Belki de bu açık; getirilecek teşviklerle çözülebilecek. Bunu henüz bilmiyoruz. Fakat daha nitelikli sanayi üretimi amaçlanıyorsa, ya sektörel önceliğe veya teşvikler üzerinden odaklanmaya ihtiyacımız var.
Cari açığın panzehiri olacak stratejik yatırımlara yönelik teşvikler için Çağlayan "Türkiye'de gerek ulusal, gerekse uluslararası yatırımcılar tarafından yapılacak yatırımlara önemli katkı sağlayacağını" söylüyor. Burada önemli bir bariyer, özellikle yabancılarla işbirliğinde, bizim orta ve küçük firmaların iş kültüründe yatıyor. KOBİ'lerin Yeni Ticaret Kanunu'ndaki "ortaklar cari hesabının" yeni tanımına dirençleri dikkat çekici. Daha önce de yazdım; rüşveti ortaklar cari hesabından ödersin. Mali istismar da buradan başlar. YTTK, ortaklar cari hesabına "disiplin" getiriyor. Hal böyle olunca da geleneksel iş yapma tarzında burayı cebi gibi kullanma alışkanlığı, zorunlu olarak bitiyor.
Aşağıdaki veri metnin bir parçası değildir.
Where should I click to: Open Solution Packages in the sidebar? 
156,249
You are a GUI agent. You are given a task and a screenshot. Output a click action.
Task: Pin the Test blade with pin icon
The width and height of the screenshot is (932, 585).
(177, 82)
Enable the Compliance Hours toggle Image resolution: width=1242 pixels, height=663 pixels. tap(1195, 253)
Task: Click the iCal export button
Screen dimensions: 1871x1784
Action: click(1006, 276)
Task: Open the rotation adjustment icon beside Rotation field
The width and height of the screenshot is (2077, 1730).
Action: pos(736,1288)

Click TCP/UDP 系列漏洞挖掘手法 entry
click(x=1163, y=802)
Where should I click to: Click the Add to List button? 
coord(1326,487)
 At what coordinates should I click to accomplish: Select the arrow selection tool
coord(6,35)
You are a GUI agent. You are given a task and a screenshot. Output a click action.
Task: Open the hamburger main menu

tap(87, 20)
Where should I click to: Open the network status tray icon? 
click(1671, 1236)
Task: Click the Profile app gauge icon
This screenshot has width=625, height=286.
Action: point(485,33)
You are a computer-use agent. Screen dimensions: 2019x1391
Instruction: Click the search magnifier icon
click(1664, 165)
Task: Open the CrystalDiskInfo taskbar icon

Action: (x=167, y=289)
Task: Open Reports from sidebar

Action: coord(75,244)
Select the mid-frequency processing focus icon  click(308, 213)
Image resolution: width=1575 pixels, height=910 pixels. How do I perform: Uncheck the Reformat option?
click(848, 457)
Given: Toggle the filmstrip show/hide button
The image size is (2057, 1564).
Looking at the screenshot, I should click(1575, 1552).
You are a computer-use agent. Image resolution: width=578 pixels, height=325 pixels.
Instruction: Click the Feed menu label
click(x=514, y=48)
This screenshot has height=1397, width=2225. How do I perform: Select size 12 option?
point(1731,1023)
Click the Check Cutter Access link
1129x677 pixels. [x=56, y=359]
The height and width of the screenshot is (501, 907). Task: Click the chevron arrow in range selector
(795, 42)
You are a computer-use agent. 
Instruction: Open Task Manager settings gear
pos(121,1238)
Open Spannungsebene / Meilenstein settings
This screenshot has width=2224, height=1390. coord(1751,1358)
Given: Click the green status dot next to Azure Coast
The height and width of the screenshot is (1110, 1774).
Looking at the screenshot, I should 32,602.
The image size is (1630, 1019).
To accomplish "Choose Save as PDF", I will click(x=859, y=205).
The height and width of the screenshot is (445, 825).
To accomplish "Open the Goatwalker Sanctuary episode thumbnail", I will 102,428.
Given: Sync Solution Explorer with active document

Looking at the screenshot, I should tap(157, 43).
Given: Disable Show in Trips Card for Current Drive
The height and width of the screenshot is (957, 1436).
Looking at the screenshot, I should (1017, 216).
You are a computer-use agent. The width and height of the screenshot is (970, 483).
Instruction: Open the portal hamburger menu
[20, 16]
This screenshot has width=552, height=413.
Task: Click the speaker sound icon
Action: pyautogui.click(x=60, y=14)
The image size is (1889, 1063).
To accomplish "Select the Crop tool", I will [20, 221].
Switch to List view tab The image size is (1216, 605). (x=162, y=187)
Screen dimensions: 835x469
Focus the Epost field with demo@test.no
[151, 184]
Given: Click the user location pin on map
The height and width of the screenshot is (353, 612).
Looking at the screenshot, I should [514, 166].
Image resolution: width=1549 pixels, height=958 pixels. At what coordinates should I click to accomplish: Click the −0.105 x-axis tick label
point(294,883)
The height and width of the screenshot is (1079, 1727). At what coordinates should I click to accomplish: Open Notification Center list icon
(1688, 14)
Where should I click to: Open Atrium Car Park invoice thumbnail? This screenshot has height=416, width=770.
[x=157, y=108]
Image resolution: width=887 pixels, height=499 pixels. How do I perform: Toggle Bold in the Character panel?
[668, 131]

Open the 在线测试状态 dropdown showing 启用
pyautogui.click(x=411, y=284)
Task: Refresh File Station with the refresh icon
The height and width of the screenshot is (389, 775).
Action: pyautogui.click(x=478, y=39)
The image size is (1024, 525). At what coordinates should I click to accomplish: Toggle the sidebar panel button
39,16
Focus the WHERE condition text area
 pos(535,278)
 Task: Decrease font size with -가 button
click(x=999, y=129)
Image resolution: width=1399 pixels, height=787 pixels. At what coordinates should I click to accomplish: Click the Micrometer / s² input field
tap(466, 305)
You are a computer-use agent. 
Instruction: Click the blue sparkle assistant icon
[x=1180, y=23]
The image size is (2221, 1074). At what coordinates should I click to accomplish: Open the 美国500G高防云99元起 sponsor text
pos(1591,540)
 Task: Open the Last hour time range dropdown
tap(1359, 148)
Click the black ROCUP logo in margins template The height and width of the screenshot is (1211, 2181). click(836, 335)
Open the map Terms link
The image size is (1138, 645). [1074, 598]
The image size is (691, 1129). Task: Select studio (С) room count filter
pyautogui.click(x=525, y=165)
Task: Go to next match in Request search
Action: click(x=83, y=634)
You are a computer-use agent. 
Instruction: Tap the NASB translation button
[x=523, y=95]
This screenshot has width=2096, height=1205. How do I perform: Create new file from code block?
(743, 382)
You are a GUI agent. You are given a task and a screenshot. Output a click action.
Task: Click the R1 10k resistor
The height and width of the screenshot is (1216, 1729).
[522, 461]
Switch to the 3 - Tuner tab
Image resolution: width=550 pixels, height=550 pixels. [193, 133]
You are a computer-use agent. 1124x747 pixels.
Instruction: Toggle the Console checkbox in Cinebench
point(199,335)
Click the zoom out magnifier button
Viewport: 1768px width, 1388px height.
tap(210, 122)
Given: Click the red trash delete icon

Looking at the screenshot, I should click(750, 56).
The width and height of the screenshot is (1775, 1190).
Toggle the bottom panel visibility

Yeni teşvikler ile şayet Türkiye ekonomisi yabancı sermayenin cazibe merkezi olacaksa, ortak iş yapma becerisi ve iklimi oluşturmak da şart. Bunu başardığımız oranda yabancı sermayenin gelişini 'KOBİ'lere düzeyinde' sağlayabiliriz.
Neticede yabancı sermaye, Türkiye'yi "istikrar adası" gibi görebilir, taşıdığı fırsatları fark edebilir ve hatta cari açığın panzehiri alanlarda işbirliğine hazır olabilir. Ancak günün sonunda bu niyetin hayata geçebilmesi için "ortak iş yapma iklimi" belirleyici olacaktır. Hiçbir sermaye, "parayı koy ve karışma" gibi artık arkaik kalmış tutumlarla iş yapmaya gelmez. Gerek Yeni Ticaret Kanunu ve gerek strateji belgesindeki odaklanma, teşviklerin "işe yararlığını" tayin edecek önemli kriterler olacak gibi geliyor bana.